TASK STATEMENT:
In the listing that follows, the lines starting at the one containing "Task: Open the Orders section from sidebar" and ending at the one containing "has width=768, height=505." are to be returned exactly, both boundary lines included, and no others.

MATERIAL FOR THIS EXERCISE:
—————

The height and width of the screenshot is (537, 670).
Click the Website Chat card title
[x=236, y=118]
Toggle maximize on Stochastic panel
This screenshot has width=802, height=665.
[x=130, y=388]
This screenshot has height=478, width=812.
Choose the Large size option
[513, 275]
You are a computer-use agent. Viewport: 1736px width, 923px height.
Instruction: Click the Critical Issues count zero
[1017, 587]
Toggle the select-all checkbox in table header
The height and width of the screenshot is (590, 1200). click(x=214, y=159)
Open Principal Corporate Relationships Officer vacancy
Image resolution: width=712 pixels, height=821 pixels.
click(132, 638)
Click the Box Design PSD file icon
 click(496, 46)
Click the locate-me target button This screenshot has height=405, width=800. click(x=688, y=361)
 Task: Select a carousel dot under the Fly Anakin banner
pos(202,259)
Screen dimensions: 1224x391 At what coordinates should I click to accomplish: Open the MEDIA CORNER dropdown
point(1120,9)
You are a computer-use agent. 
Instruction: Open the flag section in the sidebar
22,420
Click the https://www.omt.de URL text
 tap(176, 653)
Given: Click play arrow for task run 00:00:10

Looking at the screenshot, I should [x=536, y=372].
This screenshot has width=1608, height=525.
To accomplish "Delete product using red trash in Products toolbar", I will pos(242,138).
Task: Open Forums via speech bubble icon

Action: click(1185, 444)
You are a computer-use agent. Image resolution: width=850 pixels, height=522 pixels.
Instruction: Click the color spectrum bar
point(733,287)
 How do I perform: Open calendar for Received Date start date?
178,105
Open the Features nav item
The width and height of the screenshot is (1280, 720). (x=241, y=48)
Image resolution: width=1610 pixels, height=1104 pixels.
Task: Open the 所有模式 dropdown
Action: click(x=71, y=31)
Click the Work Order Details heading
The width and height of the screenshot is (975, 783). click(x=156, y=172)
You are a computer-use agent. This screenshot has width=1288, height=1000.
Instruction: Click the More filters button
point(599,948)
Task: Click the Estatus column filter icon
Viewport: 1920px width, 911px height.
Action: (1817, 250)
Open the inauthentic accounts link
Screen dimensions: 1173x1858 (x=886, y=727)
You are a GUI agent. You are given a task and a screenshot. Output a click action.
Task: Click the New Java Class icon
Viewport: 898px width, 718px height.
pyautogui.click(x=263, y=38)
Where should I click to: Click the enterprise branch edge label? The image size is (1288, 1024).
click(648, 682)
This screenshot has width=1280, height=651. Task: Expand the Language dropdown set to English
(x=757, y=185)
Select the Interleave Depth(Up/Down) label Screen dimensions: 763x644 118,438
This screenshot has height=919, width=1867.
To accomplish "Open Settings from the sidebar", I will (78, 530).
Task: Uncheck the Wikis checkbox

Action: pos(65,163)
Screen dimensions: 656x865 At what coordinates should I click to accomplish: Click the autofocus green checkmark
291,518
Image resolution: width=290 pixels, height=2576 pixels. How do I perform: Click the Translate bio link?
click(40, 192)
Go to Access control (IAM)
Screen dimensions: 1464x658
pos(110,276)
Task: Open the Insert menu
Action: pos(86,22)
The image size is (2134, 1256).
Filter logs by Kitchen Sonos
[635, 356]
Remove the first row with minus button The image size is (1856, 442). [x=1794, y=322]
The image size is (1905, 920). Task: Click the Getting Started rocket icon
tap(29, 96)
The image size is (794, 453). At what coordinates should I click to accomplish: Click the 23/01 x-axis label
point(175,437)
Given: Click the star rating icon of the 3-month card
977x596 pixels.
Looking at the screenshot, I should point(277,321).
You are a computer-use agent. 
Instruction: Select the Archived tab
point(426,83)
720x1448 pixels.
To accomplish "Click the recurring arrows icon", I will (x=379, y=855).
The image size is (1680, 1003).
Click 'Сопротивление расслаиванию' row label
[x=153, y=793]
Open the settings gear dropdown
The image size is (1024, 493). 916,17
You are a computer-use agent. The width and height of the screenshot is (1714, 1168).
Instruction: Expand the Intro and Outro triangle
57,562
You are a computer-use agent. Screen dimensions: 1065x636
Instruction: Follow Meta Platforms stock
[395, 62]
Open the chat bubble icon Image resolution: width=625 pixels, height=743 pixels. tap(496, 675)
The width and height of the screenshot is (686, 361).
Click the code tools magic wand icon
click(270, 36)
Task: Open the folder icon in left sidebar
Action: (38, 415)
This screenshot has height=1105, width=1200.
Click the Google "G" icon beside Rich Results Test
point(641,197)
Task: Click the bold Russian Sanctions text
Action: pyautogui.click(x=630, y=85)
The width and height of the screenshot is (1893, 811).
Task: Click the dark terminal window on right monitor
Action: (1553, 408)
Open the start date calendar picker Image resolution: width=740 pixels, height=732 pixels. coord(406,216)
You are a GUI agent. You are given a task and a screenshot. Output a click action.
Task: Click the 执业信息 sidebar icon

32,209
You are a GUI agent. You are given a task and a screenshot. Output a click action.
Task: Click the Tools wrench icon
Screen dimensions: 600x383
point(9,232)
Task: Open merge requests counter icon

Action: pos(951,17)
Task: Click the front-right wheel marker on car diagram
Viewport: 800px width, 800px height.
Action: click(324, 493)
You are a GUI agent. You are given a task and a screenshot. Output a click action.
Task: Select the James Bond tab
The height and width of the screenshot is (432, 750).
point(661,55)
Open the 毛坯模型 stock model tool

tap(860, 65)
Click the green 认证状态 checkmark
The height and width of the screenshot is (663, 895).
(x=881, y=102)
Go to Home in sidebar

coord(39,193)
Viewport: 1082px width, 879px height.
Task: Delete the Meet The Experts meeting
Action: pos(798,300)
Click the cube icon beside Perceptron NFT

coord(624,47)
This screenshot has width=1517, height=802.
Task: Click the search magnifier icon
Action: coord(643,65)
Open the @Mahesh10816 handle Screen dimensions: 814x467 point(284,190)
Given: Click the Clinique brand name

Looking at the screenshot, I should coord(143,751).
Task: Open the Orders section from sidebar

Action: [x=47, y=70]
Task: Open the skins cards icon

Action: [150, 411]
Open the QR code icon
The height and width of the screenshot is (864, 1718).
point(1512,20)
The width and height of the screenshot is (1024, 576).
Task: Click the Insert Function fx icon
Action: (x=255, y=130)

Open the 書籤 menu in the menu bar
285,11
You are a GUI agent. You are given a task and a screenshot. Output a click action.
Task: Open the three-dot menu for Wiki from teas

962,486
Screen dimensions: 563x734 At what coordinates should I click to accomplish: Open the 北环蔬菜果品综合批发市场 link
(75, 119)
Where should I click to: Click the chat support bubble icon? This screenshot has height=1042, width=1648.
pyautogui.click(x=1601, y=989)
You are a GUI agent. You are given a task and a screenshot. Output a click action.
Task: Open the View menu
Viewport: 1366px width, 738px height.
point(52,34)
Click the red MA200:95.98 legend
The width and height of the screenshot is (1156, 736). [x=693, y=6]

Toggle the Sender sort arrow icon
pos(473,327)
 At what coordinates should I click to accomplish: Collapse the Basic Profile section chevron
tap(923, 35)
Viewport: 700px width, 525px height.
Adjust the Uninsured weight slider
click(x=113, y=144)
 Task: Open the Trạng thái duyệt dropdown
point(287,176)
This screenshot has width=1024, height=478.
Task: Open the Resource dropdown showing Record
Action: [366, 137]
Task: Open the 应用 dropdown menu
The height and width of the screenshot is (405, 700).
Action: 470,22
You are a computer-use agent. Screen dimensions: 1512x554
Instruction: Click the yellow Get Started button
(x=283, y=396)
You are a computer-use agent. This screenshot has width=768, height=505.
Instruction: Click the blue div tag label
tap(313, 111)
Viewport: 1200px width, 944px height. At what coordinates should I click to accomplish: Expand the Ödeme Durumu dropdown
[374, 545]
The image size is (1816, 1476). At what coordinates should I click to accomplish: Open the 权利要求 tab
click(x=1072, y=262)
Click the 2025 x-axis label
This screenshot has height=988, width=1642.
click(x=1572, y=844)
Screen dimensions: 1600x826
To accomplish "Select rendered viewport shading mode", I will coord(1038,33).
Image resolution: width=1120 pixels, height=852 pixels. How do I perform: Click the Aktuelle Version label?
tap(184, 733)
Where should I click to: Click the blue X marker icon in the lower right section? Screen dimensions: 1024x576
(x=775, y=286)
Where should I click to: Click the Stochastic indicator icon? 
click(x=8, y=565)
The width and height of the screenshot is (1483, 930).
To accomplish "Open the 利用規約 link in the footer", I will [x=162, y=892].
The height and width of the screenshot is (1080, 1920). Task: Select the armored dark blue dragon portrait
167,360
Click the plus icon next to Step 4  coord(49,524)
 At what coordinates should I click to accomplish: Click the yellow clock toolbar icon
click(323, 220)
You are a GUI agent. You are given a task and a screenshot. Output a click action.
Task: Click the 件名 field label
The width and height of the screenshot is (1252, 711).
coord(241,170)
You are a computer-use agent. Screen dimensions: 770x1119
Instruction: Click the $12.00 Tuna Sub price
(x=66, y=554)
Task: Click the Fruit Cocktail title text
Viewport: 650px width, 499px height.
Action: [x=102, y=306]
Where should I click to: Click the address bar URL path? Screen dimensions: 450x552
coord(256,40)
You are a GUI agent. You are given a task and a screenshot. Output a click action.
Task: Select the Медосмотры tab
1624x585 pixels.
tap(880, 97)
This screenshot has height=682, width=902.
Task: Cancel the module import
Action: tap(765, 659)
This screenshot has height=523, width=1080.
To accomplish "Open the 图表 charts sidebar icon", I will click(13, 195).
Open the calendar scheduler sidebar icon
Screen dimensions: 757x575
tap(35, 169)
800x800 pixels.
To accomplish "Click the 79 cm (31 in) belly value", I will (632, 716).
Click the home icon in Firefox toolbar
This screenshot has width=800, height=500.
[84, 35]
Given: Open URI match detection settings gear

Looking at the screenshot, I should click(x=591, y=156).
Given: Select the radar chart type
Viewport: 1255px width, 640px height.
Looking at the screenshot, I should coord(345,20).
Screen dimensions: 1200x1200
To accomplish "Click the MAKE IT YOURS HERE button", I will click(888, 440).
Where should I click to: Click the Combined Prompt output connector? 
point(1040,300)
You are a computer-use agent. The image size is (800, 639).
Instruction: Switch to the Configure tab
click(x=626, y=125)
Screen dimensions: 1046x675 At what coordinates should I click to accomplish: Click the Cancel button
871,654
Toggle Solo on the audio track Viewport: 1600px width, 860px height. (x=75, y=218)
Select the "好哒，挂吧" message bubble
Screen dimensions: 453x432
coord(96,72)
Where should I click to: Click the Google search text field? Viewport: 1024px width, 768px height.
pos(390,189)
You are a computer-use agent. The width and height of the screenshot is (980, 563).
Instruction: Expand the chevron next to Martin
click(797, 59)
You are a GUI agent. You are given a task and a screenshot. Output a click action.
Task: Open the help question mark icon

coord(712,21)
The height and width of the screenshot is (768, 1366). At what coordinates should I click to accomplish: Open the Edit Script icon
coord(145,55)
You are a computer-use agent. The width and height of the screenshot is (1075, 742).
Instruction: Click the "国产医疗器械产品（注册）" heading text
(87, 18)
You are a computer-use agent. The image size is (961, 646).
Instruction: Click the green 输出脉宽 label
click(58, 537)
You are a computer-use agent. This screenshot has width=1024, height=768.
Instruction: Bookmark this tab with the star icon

—————

RESPONSE FOR THIS EXERCISE:
Task: Open the Orders section from sidebar

Action: [x=47, y=70]
Task: Open the skins cards icon

Action: [150, 411]
Open the QR code icon
The height and width of the screenshot is (864, 1718).
point(1512,20)
The width and height of the screenshot is (1024, 576).
Task: Click the Insert Function fx icon
Action: (x=255, y=130)

Open the 書籤 menu in the menu bar
285,11
You are a GUI agent. You are given a task and a screenshot. Output a click action.
Task: Open the three-dot menu for Wiki from teas

962,486
Screen dimensions: 563x734 At what coordinates should I click to accomplish: Open the 北环蔬菜果品综合批发市场 link
(75, 119)
Where should I click to: Click the chat support bubble icon? This screenshot has height=1042, width=1648.
pyautogui.click(x=1601, y=989)
You are a GUI agent. You are given a task and a screenshot. Output a click action.
Task: Open the View menu
Viewport: 1366px width, 738px height.
point(52,34)
Click the red MA200:95.98 legend
The width and height of the screenshot is (1156, 736). [x=693, y=6]

Toggle the Sender sort arrow icon
pos(473,327)
 At what coordinates should I click to accomplish: Collapse the Basic Profile section chevron
tap(923, 35)
Viewport: 700px width, 525px height.
Adjust the Uninsured weight slider
click(x=113, y=144)
 Task: Open the Trạng thái duyệt dropdown
point(287,176)
This screenshot has width=1024, height=478.
Task: Open the Resource dropdown showing Record
Action: [366, 137]
Task: Open the 应用 dropdown menu
The height and width of the screenshot is (405, 700).
Action: 470,22
You are a computer-use agent. Screen dimensions: 1512x554
Instruction: Click the yellow Get Started button
(x=283, y=396)
You are a computer-use agent. This screenshot has width=768, height=505.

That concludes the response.